Personal information
- Date of birth: 29 March 1990 (age 35)
- Place of birth: Tirana, Albania
- Height: 1.91 m (6 ft 3 in)
- Position: Goalkeeper

Team information
- Current team: Tirana
- Number: 12

Youth career
- 2005–2007: Tirana

Senior career*
- Years: Team / Apps / (Gls)
- 2007–2012: Tirana / 1 / (0)
- 2010: → Tomori (loan) / 15 / (0)
- 2011: → Bylis (loan) / 23 / (0)
- 2011: → Tomori (loan) / 4 / (0)
- 2012–2013: Tërbuni / 21 / (0)
- 2013: Tomori / 15 / (0)
- 2014–2015: Sportfreunde Düren / 40 / (0)
- 2014–2015: Sportfreunde Düren II / 1 / (0)
- 2016–2017: Tërbuni / 36 / (1)
- 2017–2018: Kastrioti / 41 / (0)
- 2019: Vora / 10 / (0)
- 2019: Turbina / 9 / (0)
- 2020: Dinamo Tirana / 13 / (0)
- 2020–2021: Besa Kavajë / 12 / (0)
- 2021–2022: Tërbuni / 27 / (0)
- 2022–2023: Laçi / 0 / (0)
- 2023: → Flamurtari (loan) / 15 / (0)
- 2023–2024: Elbasani / 6 / (0)
- 2024–2026: Egnatia / 0 / (0)
- 2026–: Tirana / 0 / (0)

= Klajdi Kuka =

Albanian footballer

Klajdi Kuka (born 29 March 1990) is an Albanian professional footballer who plays as a goalkeeper for Tirana.

==Career==
Kuka made his debut for KF Tirana at the age of 18 on the last day of the 2007–08 season against Kastrioti Krujë. Failing to break through into the first team he was loaned out to Albanian First Division side Tomori Berat in January 2010 for 12 months.
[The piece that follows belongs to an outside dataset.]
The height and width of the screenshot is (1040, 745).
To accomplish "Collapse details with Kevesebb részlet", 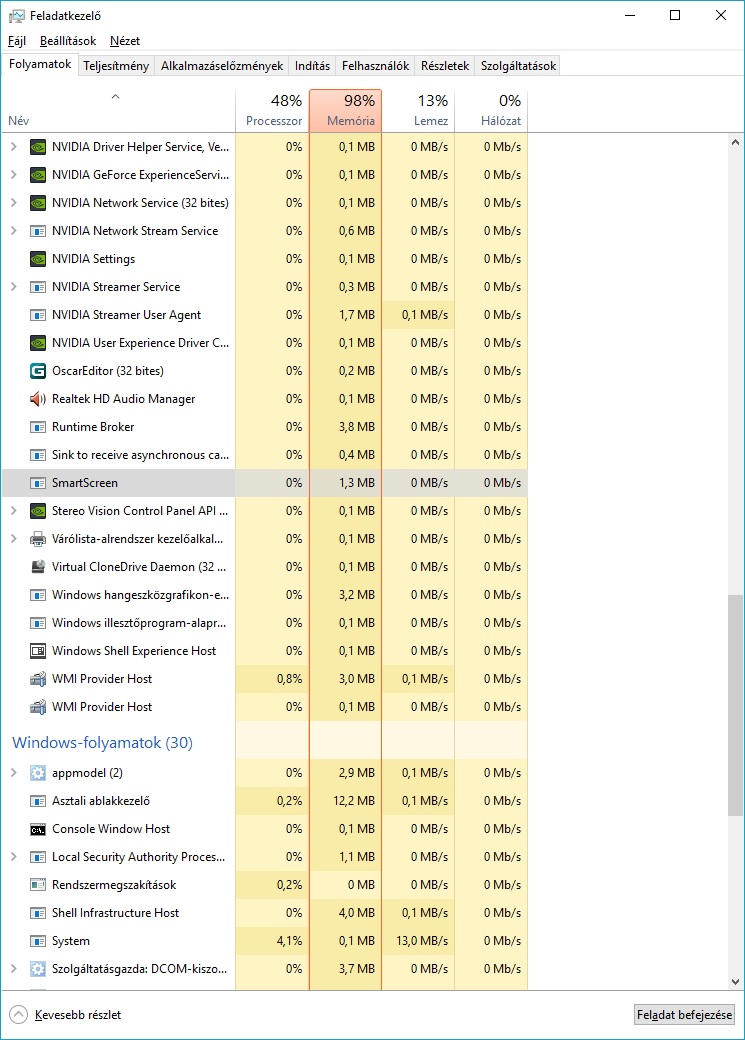I will pyautogui.click(x=66, y=1015).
He then again moved on loan to Bylis Balsh in the Albanian Superliga in February 2011 until the remainder of the season. Once he returned to Tirana he was again loaned out to Tomori Berat on 29 August 2011 for the entire 2011–12 season, but he returned to his parent club early on 10 January 2012.
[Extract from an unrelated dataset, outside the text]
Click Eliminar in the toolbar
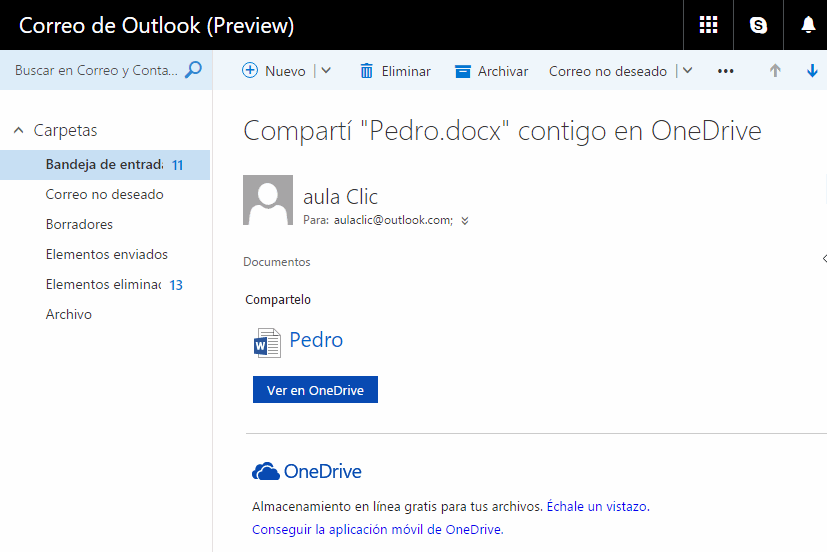This screenshot has height=552, width=827. coord(395,71)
Kuka scored his professional goal on 14 May 2016 in Tërbuni Pukë's 2–1 home loss to Kukësi, netting from his own zone with a long kick which downfielded deceived Enea Koliçi.
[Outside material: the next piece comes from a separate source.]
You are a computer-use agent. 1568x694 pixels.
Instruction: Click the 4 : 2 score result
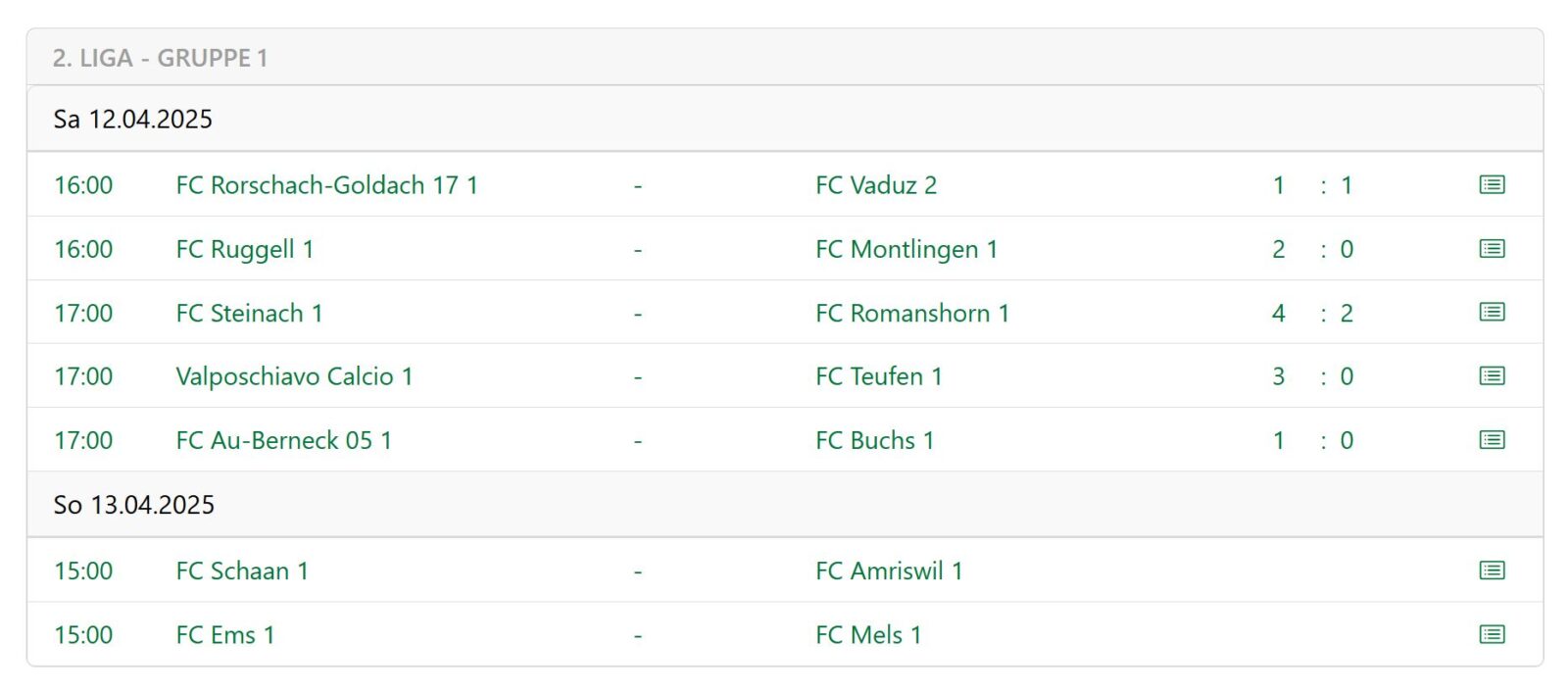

In July 2017, Kuka completed a transfer to Kastrioti Krujë in the Albanian First Division for the 2017–18 season. On 1 August 2018, he signed a new one-year contract ahead of the 2018–19 season. Later on 24 December, the club announced the termination of the contract with the goalkeeper by mutual consent.

In January 2019, Kuka returned in First Division by joining FK Vora on a six-month deal.

On 5 July 2022, Laçi announced to have signed Kuka on a deal for the 2022–23 season.

==Personal life==
Kuka is a longlife fan of KF Tirana, the club in which he started his career.